Disclaimer: Everything in this post is opinion. Please let me know of any errors so they can be corrected.

There seems to be one shortcoming with the .odt format. I just asked the following question:
How would I search for text across a directory of documents?

In Windows Start > type the word in the search box > press enter > choose More options > sort by directory. Or use zipgrep to search the .odt files.
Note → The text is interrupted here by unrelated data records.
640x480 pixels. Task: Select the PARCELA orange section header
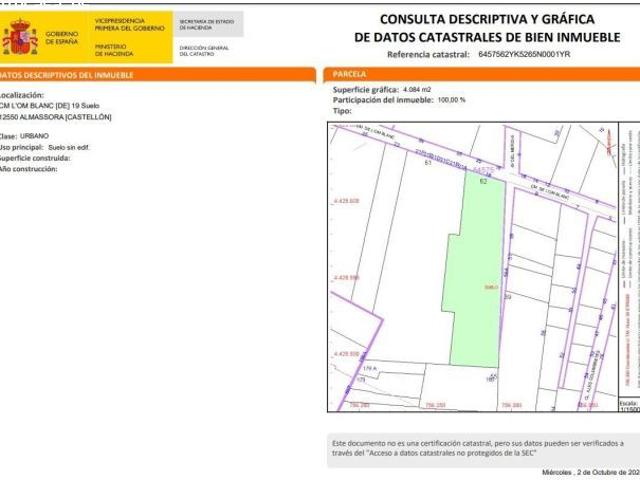(350, 75)
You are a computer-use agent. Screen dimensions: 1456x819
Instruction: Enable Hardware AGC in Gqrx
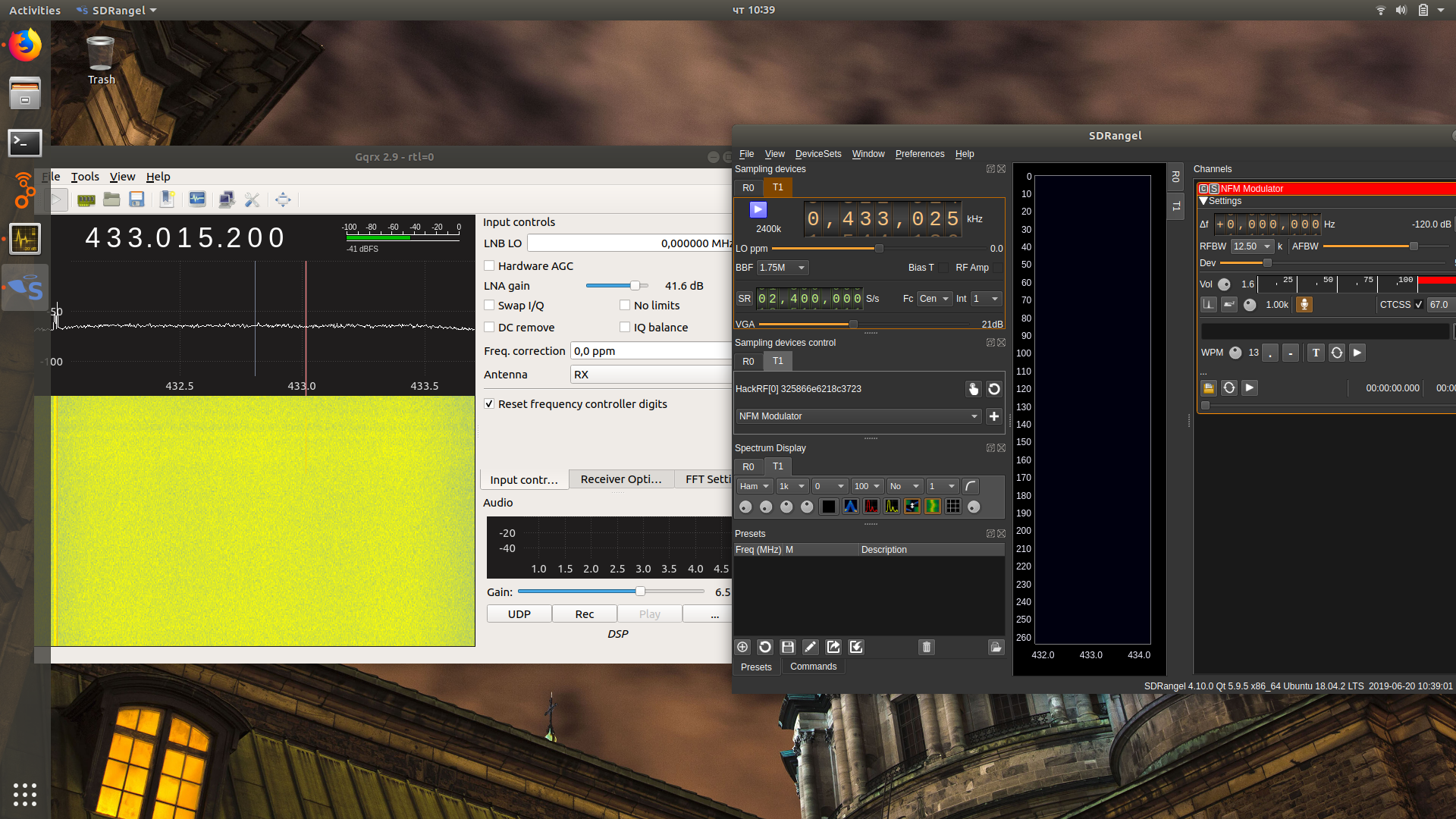point(490,266)
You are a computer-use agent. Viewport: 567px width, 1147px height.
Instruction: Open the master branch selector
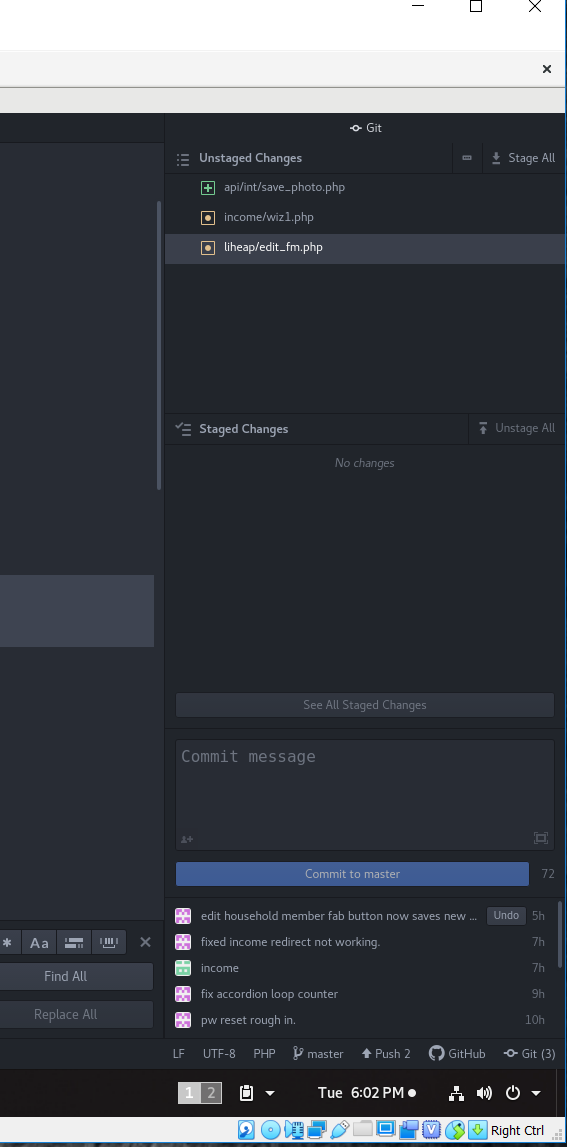pos(318,1053)
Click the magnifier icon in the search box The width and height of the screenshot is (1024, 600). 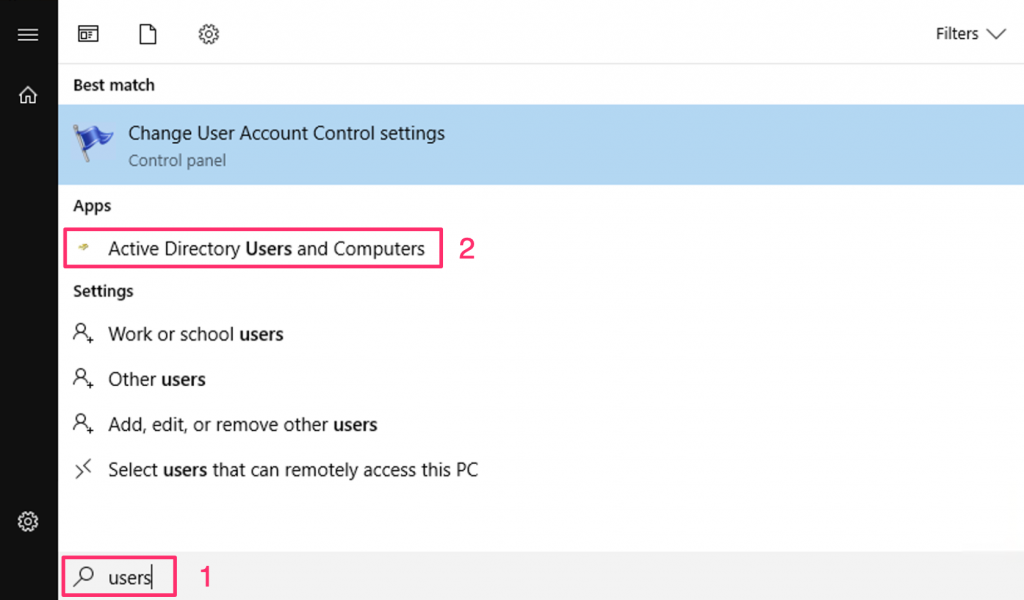point(86,577)
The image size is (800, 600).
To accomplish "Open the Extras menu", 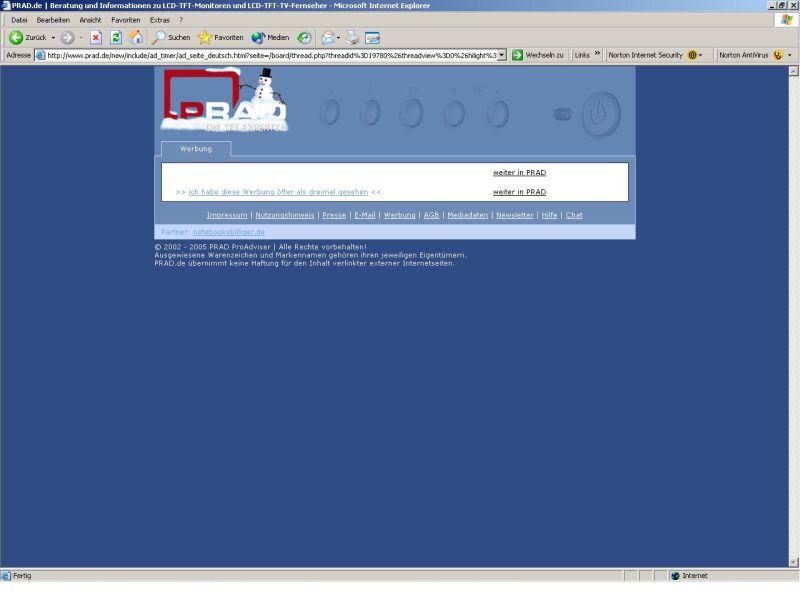I will click(x=159, y=20).
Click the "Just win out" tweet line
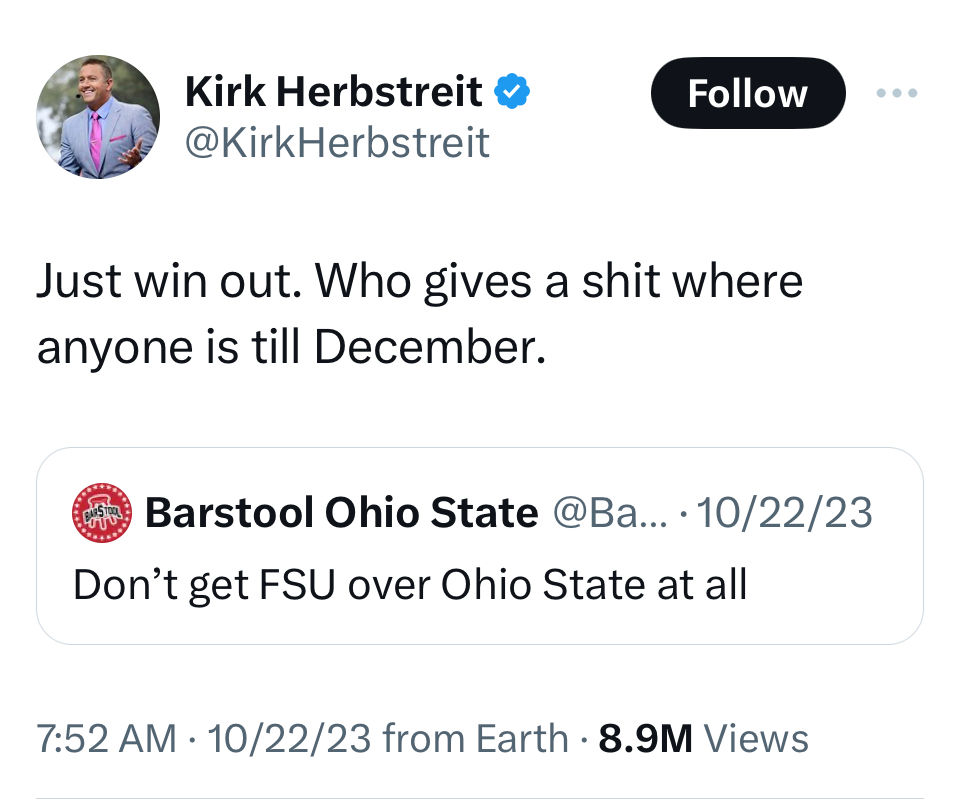The image size is (960, 804). click(419, 282)

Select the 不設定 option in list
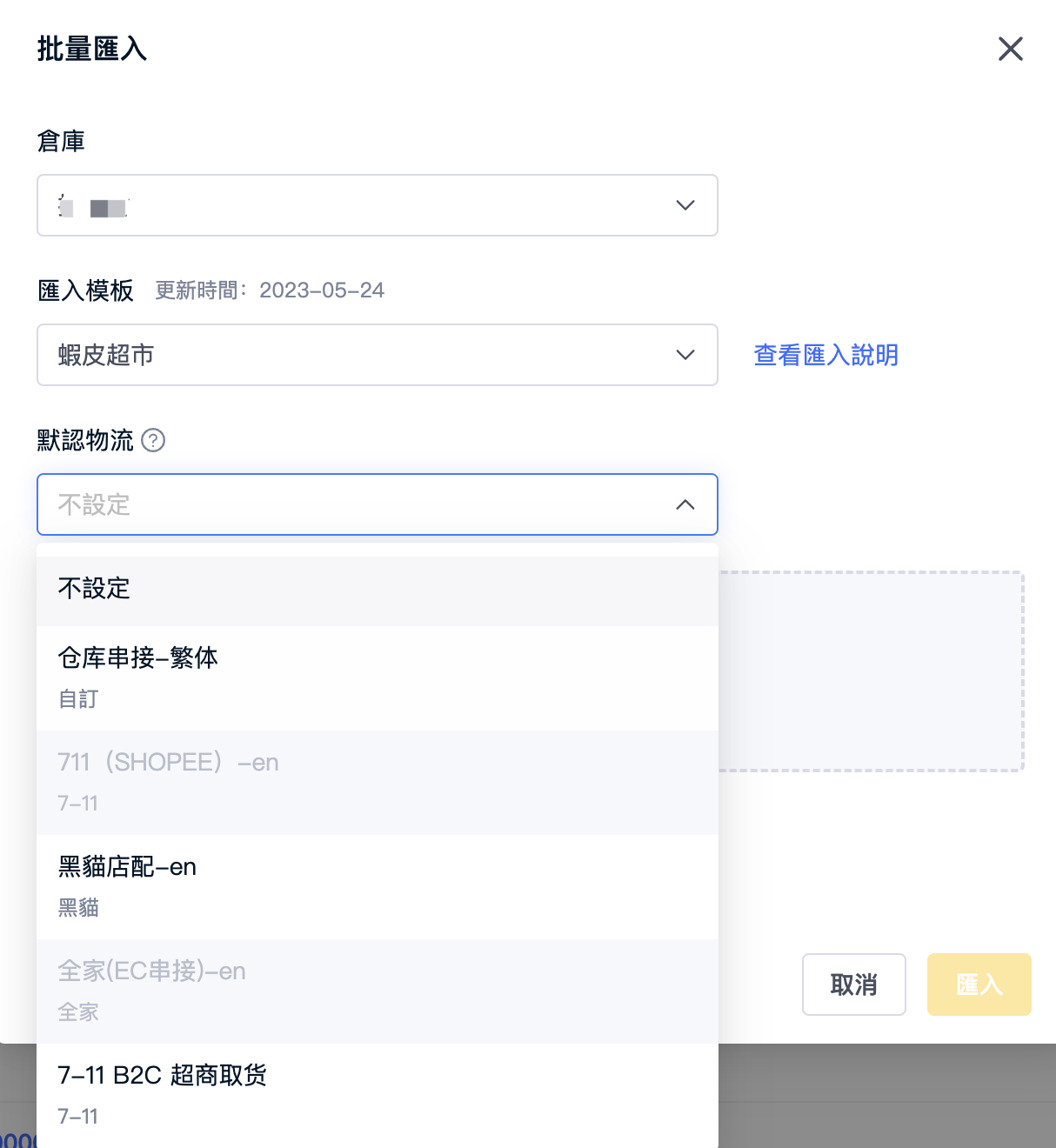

Good information about saving to ODT to preserve formatting. Writing from LO (5x,6x) to docx will not overcome incompatibilities (page break handling, cell addressing differences). Best solution is to upload the doc to Google Drive, open it there and File:Download as in the new format. Trying to pressure a colleague to save/read in a novel format could hamper future communication and will most likely still not get you or them a functional document.